Exercise:
Could you return the passage of the gestational diabetes article from "Daughters were 5.5" to "the study noted.", copied word for word?

Text section:
+ + + + + + +
THURSDAY, Oct. 23, 2014 (HealthDay News) -- Daughters of women who developed gestational diabetes while pregnant may be at increased risk for being obese later in childhood, a new study suggests.
The research included more than 400 girls in California who were followed from 2005 to 2011, with annual visits to check their height, weight, body fat and abdominal obesity. The girls were between 6 and 8 years old at the start of the study. The researchers also examined the medical records of the girls' mothers.
Twenty-seven mothers developed gestational diabetes, according to the researchers. Girls whose mothers had gestational diabetes were 3.5 times more likely to be overweight later in childhood than those whose mothers did not have gestational diabetes, according to the study.
Daughters were 5.5 times more likely to become overweight if their moms had gestational diabetes and were overweight before pregnancy, the study found. The daughters were also more likely to have higher amounts of body fat as well as abdominal obesity, according to the researchers. These associations were independent of other factors known to influence overweight/obesity in girls, including race/ethnicity, having an obese mother, and stage of puberty, the study noted.
+ + + + + + +
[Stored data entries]
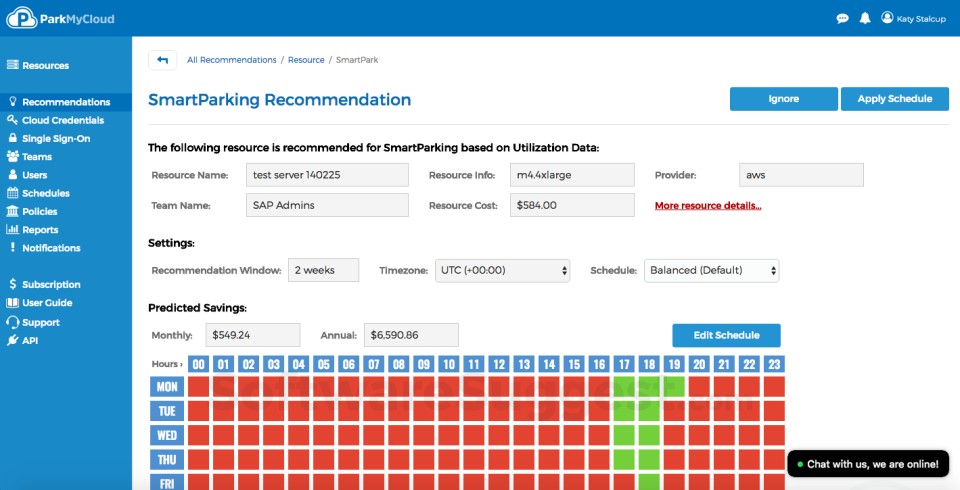Open the notifications bell icon
This screenshot has height=490, width=960.
point(864,18)
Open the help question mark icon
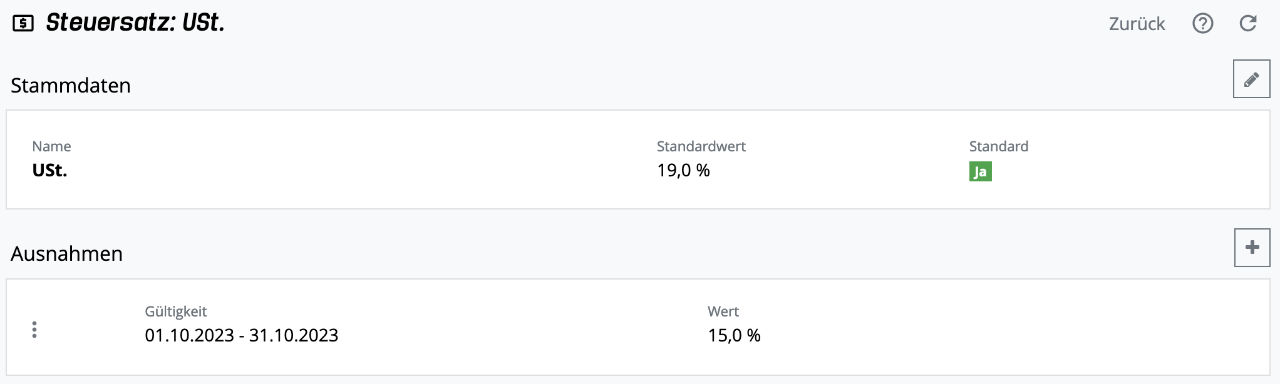 point(1203,24)
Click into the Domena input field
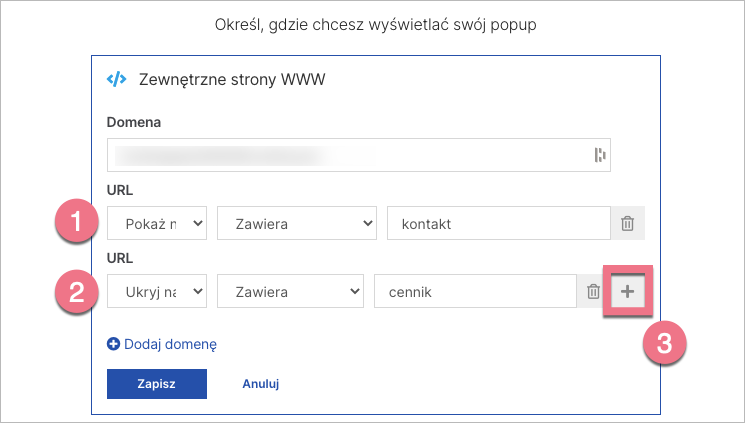 coord(350,154)
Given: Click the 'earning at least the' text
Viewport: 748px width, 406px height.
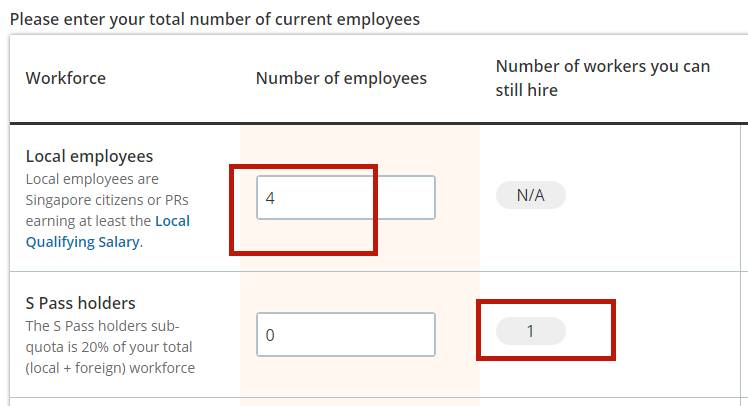Looking at the screenshot, I should (88, 220).
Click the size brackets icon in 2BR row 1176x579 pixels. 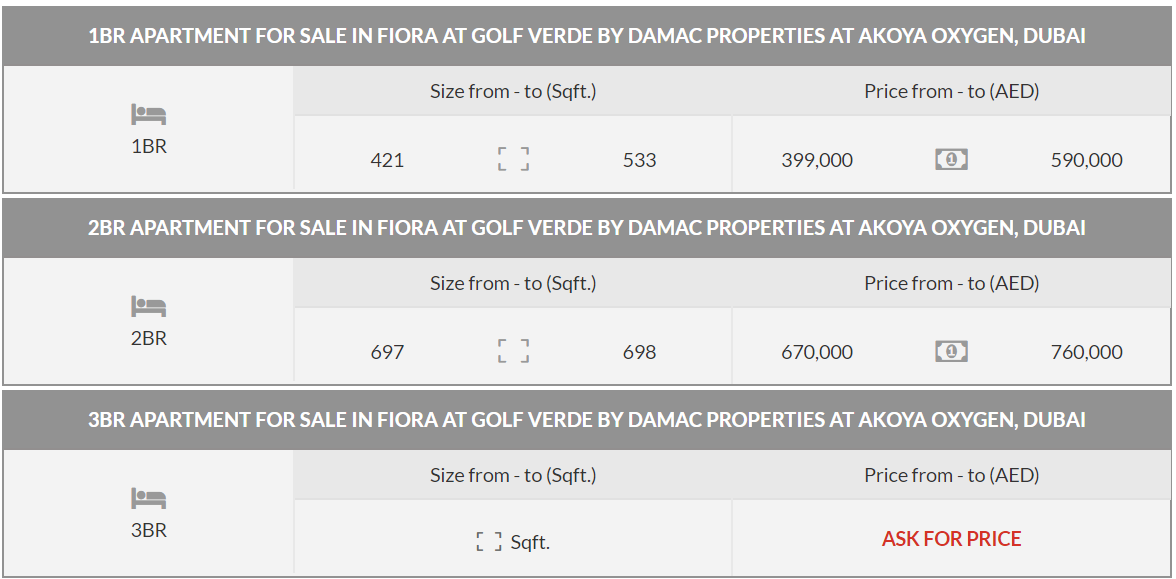513,351
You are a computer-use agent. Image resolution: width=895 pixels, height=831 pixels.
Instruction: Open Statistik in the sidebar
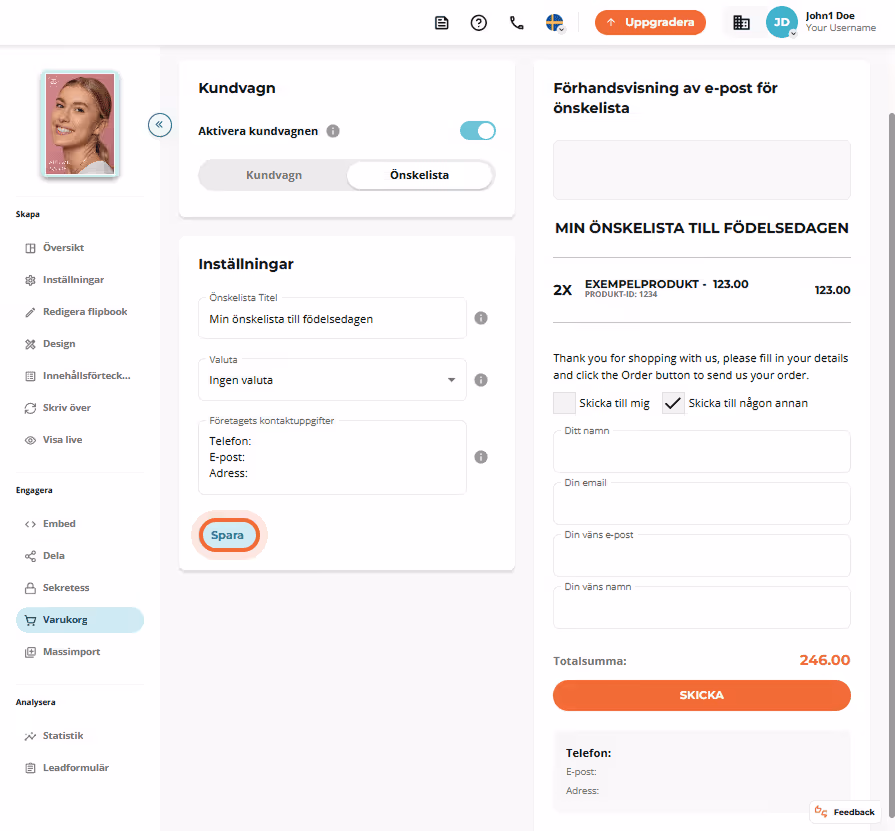click(63, 736)
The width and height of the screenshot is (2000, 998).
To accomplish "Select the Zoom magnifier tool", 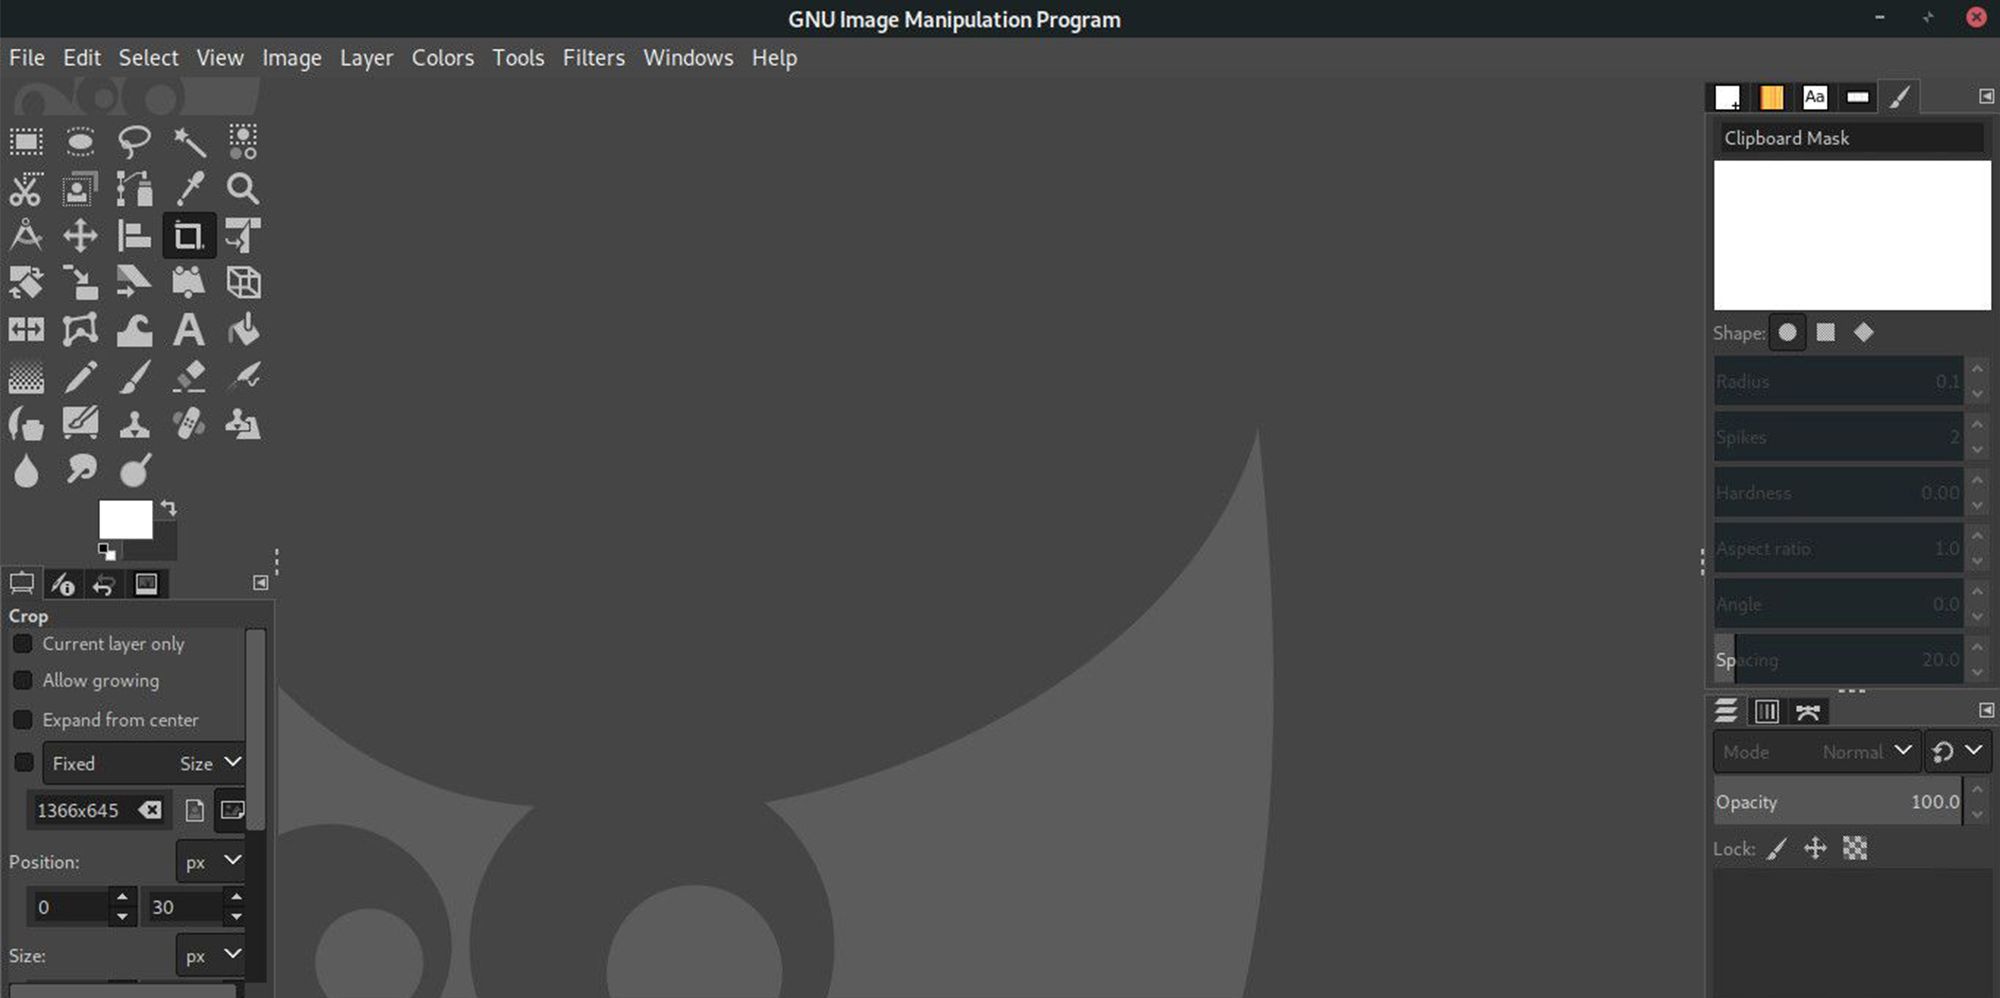I will pos(242,189).
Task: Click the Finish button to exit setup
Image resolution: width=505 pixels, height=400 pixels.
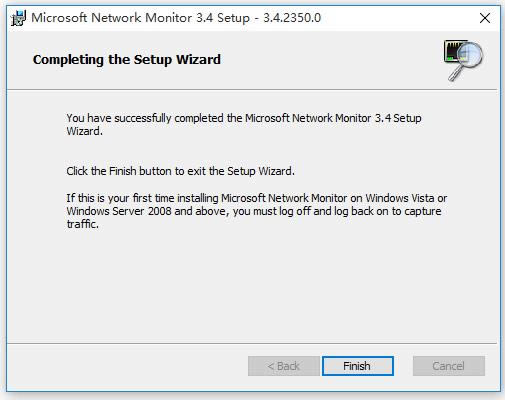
+ + + + + + +
Reply to the exercise:
Daughters were 5.5 times more likely to become overweight if their moms had gestational diabetes and were overweight before pregnancy, the study found. The daughters were also more likely to have higher amounts of body fat as well as abdominal obesity, according to the researchers. These associations were independent of other factors known to influence overweight/obesity in girls, including race/ethnicity, having an obese mother, and stage of puberty, the study noted.